All because of Houston.

You might have seen pictures of what has been dubbed ‘The World’s Worst Apartment’ floating around the internet in some form or another, detached from their origins at the Houston Imports forums. If you haven’t bore witness, I invite you to take a deep breath, ask yourself some serious questions about your life and click here. Before you do, let me warn you that no matter how repulsive you think that this apartment might be, it’s worse, and I take no responsibility for any ill health effects that viewing these images might cause. Seriously.

You’ll see that the apartment in question is strewn with garbage at least a half-foot thick in every direction, and on every surface. And by surface, I mean ‘naturally occurring countertops and tables’ as well as ’surfaces created by compacted garbage’. Garbage upon garbage, ad infinitum, in a modern Tower of Babel – just with more cigarettes. Hilariously, the images also contain an ironing board and a spray bottle of Resolve, like cocktail umbrellas in a hurricane, as if they’d make any difference at all.

What struck me, however, was that this garbage has a very real theme. Was this poor soul a fast food cup fetishist? Did she have a deep, psychological need to retain every cup that she’d ever drank from? And why did she retain a small Pompeii’s worth of cigarettes and ash? And, most importantly, since she has so many Whataburger cups, can these sensibly be classified as a collection?

For my own sanity, I’d like to say ‘NO!’, but I can’t really convince myself.

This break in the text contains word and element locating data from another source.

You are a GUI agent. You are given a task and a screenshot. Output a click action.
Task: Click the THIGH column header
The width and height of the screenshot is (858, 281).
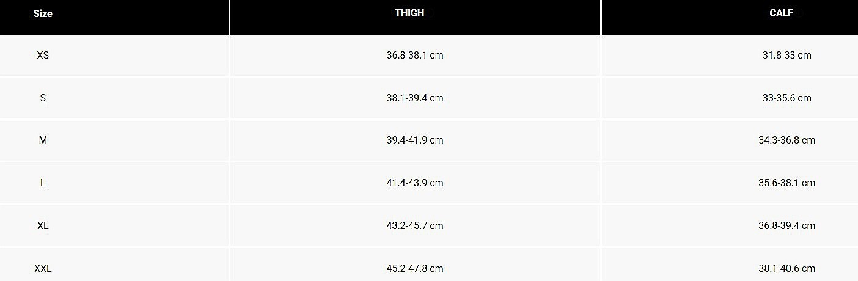409,13
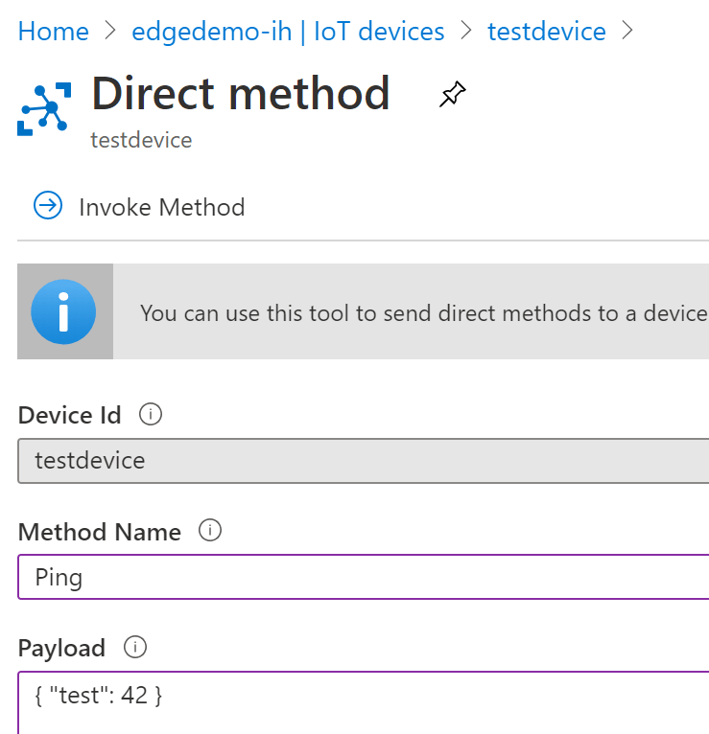Click the chevron after the IoT devices breadcrumb
This screenshot has height=734, width=709.
pos(466,32)
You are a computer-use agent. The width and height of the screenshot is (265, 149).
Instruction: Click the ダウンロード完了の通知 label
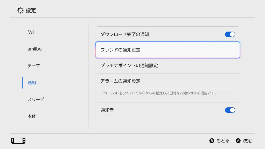point(125,34)
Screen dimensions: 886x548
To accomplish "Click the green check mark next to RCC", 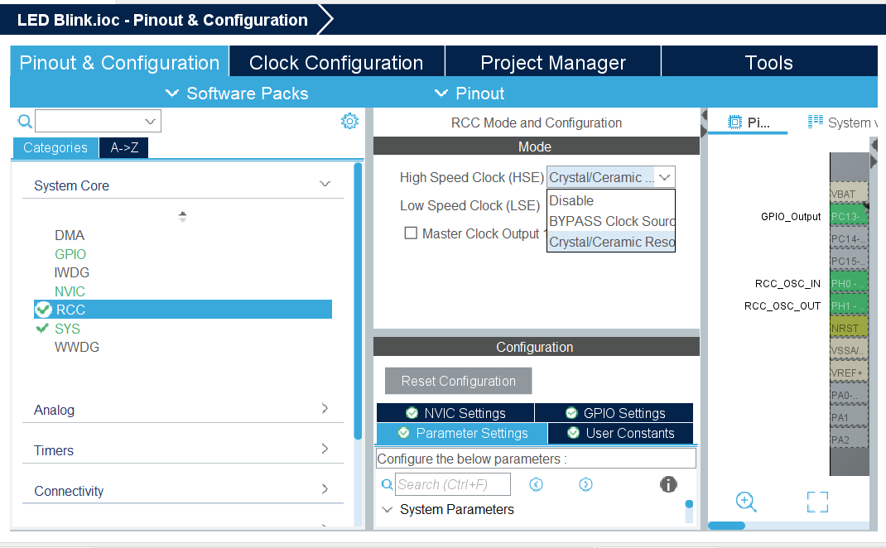I will click(42, 309).
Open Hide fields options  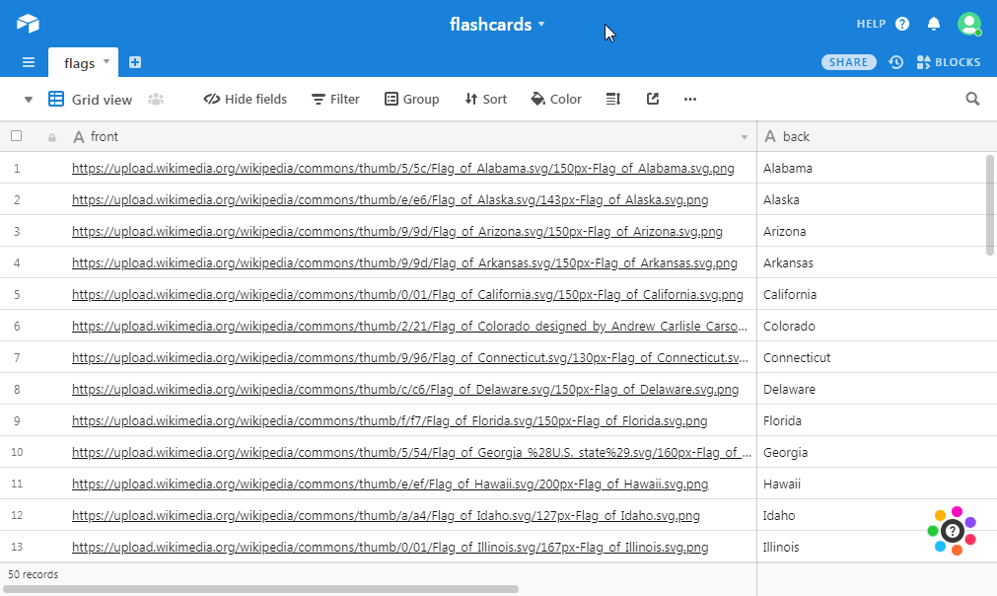point(246,99)
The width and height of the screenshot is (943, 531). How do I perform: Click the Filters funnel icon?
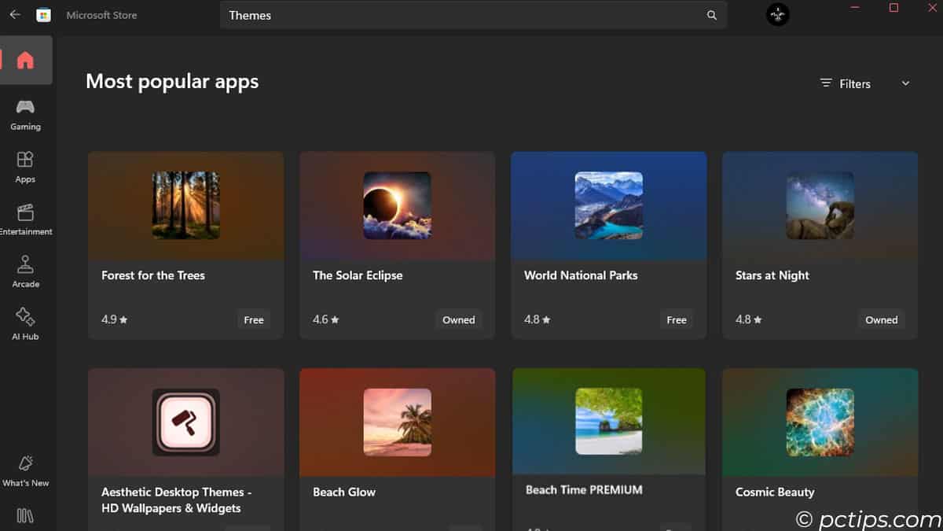coord(825,83)
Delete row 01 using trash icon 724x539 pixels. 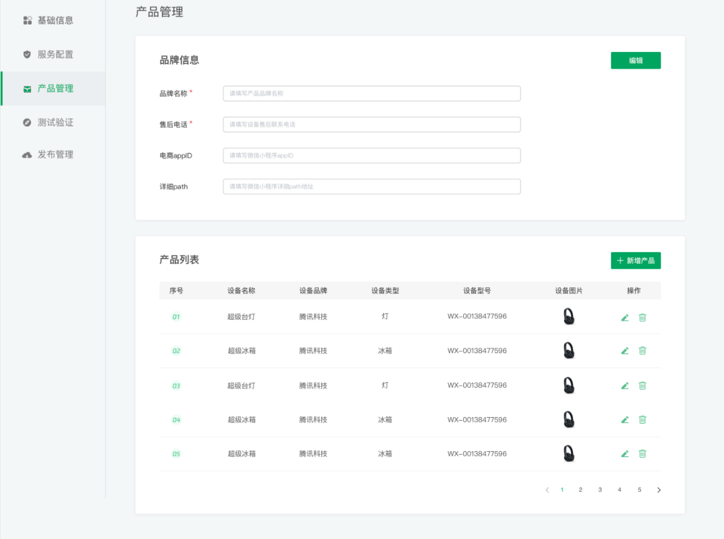(642, 317)
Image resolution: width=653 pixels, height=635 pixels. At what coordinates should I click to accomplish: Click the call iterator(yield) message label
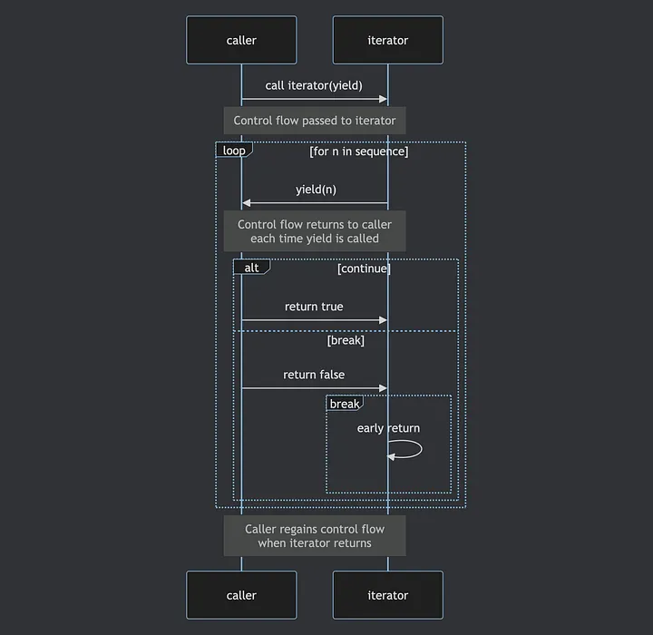[x=314, y=85]

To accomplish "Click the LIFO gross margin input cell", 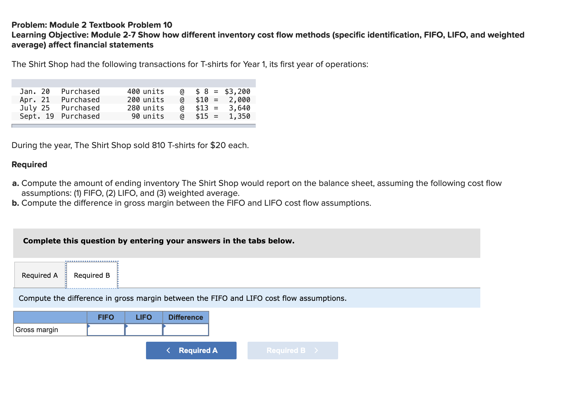I will click(144, 330).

I’m not sure if collections can occur accidentally, or if they can exist without intent, but that’s not for me to decide.

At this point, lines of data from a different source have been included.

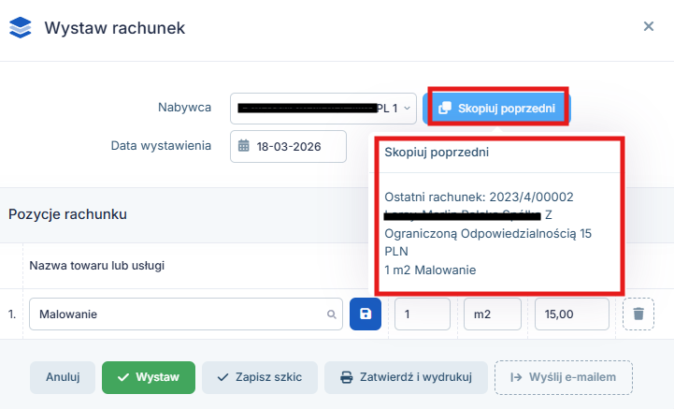Click the price field showing 15,00
The width and height of the screenshot is (674, 409).
(571, 314)
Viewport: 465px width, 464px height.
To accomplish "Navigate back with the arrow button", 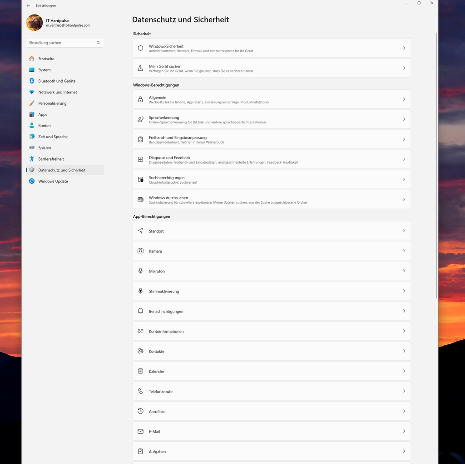I will point(29,5).

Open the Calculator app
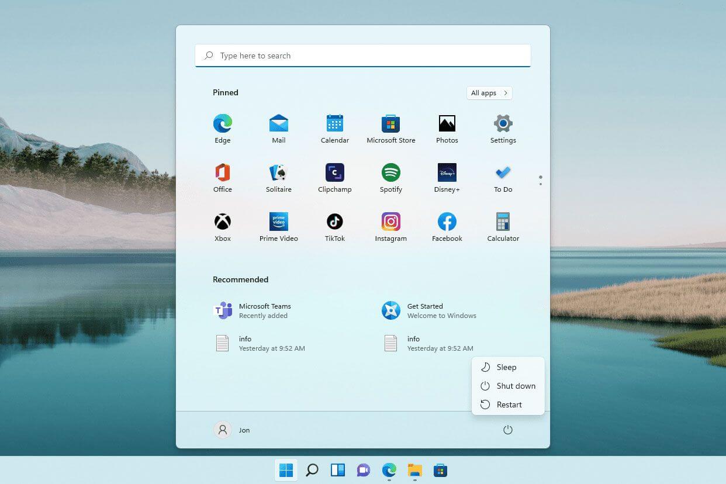[503, 223]
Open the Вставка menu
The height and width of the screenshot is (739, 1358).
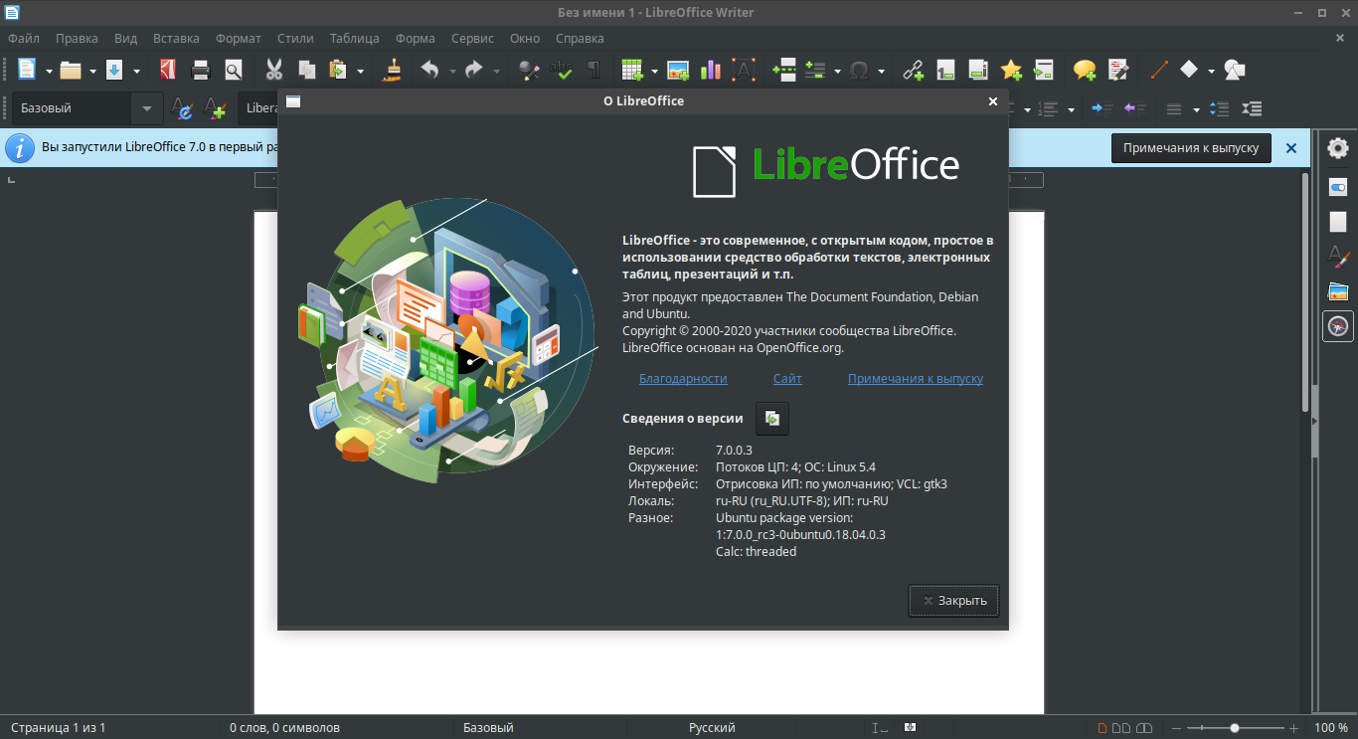pyautogui.click(x=176, y=38)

The occupant of this apartment almost certainly suffers from disposophobia, which is a DSM recognized mental illness. The illness has a small collection of definitions, but the one that I find most important to collectors like myself would be that the hoarder’s ‘living spaces are cluttered enough to prevent activities for which those spaces were designed’. The definition of the illness goes on to describe an attachment to possessions that are apparently worthless, but I’m hesitant to place my ideas of value into anyone else’s set of values. My Batman action figure might be someone else’s vintage bathrobe, or another person’s 1932 beer can.

One very common misperception which is perpetuated in most discussions about ‘collecting’ is that a collection has to have significant monetary value in order to be worthwhile. While I haven’t really found a collection to be as emotionally fulfilling as, say, a loving relationship with a dark-haired girl who likes Portishead as much as I do, I can’t really place a value on the inspiration that an occasional dollar store dinosaur might bring me – but I don’t need to sleep on a bed of them because the closet and floor are already full of Stormtroopers. Plus, explaining Dimetrodon impressions on your cheek to your employer isn’t as simple as it sounds.

Still, I have a small armchair that’s currently stacked with Star Trek action figures, so I haven’t used the chair in about a year, so the DSM definition of disposophobia rattles me, just a little bit. All of my other living spaces are relatively inhabitable – I swear. I’m free of food wrappers and ashes and clothes that don’t fit, so I think I’m doing pretty okay. Of course, with the winter coming and the return of Heroes to TV, I have every intention on cleaning off that chair, making myself a cup of cocoa every Monday evening, and curling up in its ugly, itchy, plaid warmth. If I don’t manage to do this, that’s when I’ll call in the experts.

But they’d better not touch my damned Batmen.